Ошалевший от радости аббат уже хотел было исполнить свое намерение, как вдруг черная рука сомнения сжала его сердце. А не будет ли это - испугался благочестивый аббат - чернокнижным волхованием, вызыванием духов? Это же, как доказали Ньютон и Ноберт Винер, является тягчайшим согрешением против Бога! Но тут аббат сообразил, что он собирается вызвать не духа, а живого человека, и не грешного, а напротив, святого, так что это никак не может быть богопротивным колдовством. Опасения оставили аббата, и он с легким сердцем задрал сутану и исполнил желаемое.
- О-о-о!.. А-а-а!.. - стонал аббат, подрыгивая, от нетерпения, ногами.
Вверху послышался шепот:
- Что это с ним?
- Что-что,- равнодушно отвечал голос А Синя,- не видишь, что ли,молится он.
- А кому ж это он молится?
- Кому-кому - другу своему, графу Артуа, конечно! У них так принято. Не мешай человеку.
- Да кто ему мешает - он, вишь, как тетерев на току - все забыл.
- О-хо-хо,- зевнул кто-то. - Суета сует и всяческая суета!..
Аббат же, действительно, не обратил ни малейшего внимания на досужие рассуждения двух язычников. Он всего себя вложил в благочестивое призывание святого графа. И вот, не прошло и пяти минут, как совершилось чудо: из-за запертой двери послышался шум, будто кто-то пытался высадить дверь. Встревоженный голос позвал аббата:
- Аббат! Аббат! Это вы?.. Что с вами? Откликнитесь!

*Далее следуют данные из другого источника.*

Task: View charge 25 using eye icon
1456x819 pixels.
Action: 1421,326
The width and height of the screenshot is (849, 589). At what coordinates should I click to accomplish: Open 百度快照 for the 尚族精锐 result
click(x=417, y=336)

- О-о-о! - удвоил святое рвение аббат Крюшон.
- Аббат! Возлюбленный аббат! Я сейчас! - неслось из-за двери.
"Свершилось! Граф, милый граф! Он вернулся!" - ликовало все существо аббата - и вдруг перед его глазами возникло лицо с черной повязкой на левом глазу. Обеспокоенный де Перастини участливо спрашивал:
- Что с вами, отче? Вы так стонали! Что случилось?.. Вы упали, ударились?
- Да так, ничего особенного,- отвечал аббат, поднявшись и сев на ступеньки. - Я просто споткнулся, вот и все.
- Да? Вы не очень ушиблись? Почему вы не встаете? На вас лица нет! тараторил итальянец.
- С лицом все в порядке, а вот исподнего у меня и правда нет,- сообщил аббат Крюшон.
- Аббат! - взревел де Перастини. - Позвольте, я обнажу перед вами свою ду...
- Сын мой,- решительно прервал аббат, - уже слишком поздно. Я собирался провести кое-какие моления, а вы мне помешали. Как вы попали в дом?
- С черного хода, святой отец,- отвечал де Перастини. - Я...
- Я провожу вас,- сказал аббат и, выпроводив итальянца, запер и черный ход.